[DATASET RECORDS]
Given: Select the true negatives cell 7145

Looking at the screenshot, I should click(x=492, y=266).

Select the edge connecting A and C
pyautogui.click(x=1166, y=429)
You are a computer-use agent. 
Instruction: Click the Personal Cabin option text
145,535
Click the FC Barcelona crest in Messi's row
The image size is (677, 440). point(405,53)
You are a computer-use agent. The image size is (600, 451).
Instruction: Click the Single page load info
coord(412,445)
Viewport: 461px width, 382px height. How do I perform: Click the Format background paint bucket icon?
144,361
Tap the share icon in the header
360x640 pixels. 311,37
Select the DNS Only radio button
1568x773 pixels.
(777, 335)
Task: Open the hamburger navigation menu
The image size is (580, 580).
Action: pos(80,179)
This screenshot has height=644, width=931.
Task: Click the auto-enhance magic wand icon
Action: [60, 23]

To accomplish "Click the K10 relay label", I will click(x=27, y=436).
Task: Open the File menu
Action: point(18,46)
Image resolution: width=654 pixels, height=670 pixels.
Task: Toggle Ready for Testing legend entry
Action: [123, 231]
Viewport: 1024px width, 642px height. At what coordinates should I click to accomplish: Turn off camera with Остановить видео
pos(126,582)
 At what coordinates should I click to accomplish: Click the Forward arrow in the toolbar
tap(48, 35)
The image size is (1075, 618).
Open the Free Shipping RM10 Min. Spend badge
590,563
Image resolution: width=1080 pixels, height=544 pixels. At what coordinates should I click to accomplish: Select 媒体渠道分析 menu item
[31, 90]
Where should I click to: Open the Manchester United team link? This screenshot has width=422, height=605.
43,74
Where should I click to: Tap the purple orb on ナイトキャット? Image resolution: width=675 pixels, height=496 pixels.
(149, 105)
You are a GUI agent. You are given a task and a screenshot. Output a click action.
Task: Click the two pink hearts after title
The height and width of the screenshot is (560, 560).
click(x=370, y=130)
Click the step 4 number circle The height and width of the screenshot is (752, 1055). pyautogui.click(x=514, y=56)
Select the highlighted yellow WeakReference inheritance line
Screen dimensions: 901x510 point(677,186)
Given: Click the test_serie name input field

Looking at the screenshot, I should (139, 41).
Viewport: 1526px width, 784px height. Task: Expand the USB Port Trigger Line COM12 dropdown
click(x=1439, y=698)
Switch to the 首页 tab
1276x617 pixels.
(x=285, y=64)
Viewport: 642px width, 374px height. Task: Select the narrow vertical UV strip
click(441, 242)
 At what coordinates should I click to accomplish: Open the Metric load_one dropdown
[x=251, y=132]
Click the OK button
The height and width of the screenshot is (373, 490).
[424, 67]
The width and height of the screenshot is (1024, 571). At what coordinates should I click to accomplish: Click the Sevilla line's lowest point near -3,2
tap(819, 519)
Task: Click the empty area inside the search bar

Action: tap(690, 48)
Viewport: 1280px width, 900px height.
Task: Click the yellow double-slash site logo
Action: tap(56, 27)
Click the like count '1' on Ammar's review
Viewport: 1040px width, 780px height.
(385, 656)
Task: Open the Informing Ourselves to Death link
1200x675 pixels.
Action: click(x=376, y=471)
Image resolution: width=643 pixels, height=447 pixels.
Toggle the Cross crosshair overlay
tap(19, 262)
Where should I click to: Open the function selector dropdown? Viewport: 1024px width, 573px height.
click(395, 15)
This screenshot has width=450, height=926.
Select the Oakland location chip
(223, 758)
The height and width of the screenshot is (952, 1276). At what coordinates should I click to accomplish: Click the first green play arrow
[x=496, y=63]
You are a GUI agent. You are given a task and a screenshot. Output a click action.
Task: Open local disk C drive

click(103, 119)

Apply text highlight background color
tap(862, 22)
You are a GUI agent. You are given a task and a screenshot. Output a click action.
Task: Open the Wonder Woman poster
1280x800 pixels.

[AIM OF THE EXERCISE] Copy out each line of the data above, exactly, if it lies between the line holding "Task: Click the two pink hearts after title" and the line holding "This screenshot has width=450, height=926.", inclusive; copy no other line.

[ANSWER BOX]
Task: Click the two pink hearts after title
The height and width of the screenshot is (560, 560).
click(x=370, y=130)
Click the step 4 number circle The height and width of the screenshot is (752, 1055). pyautogui.click(x=514, y=56)
Select the highlighted yellow WeakReference inheritance line
Screen dimensions: 901x510 point(677,186)
Given: Click the test_serie name input field

Looking at the screenshot, I should (139, 41).
Viewport: 1526px width, 784px height. Task: Expand the USB Port Trigger Line COM12 dropdown
click(x=1439, y=698)
Switch to the 首页 tab
1276x617 pixels.
(x=285, y=64)
Viewport: 642px width, 374px height. Task: Select the narrow vertical UV strip
click(441, 242)
 At what coordinates should I click to accomplish: Open the Metric load_one dropdown
[x=251, y=132]
Click the OK button
The height and width of the screenshot is (373, 490).
[424, 67]
The width and height of the screenshot is (1024, 571). At what coordinates should I click to accomplish: Click the Sevilla line's lowest point near -3,2
tap(819, 519)
Task: Click the empty area inside the search bar

Action: tap(690, 48)
Viewport: 1280px width, 900px height.
Task: Click the yellow double-slash site logo
Action: tap(56, 27)
Click the like count '1' on Ammar's review
Viewport: 1040px width, 780px height.
(385, 656)
Task: Open the Informing Ourselves to Death link
1200x675 pixels.
Action: click(x=376, y=471)
Image resolution: width=643 pixels, height=447 pixels.
Toggle the Cross crosshair overlay
tap(19, 262)
Where should I click to: Open the function selector dropdown? Viewport: 1024px width, 573px height.
click(395, 15)
This screenshot has width=450, height=926.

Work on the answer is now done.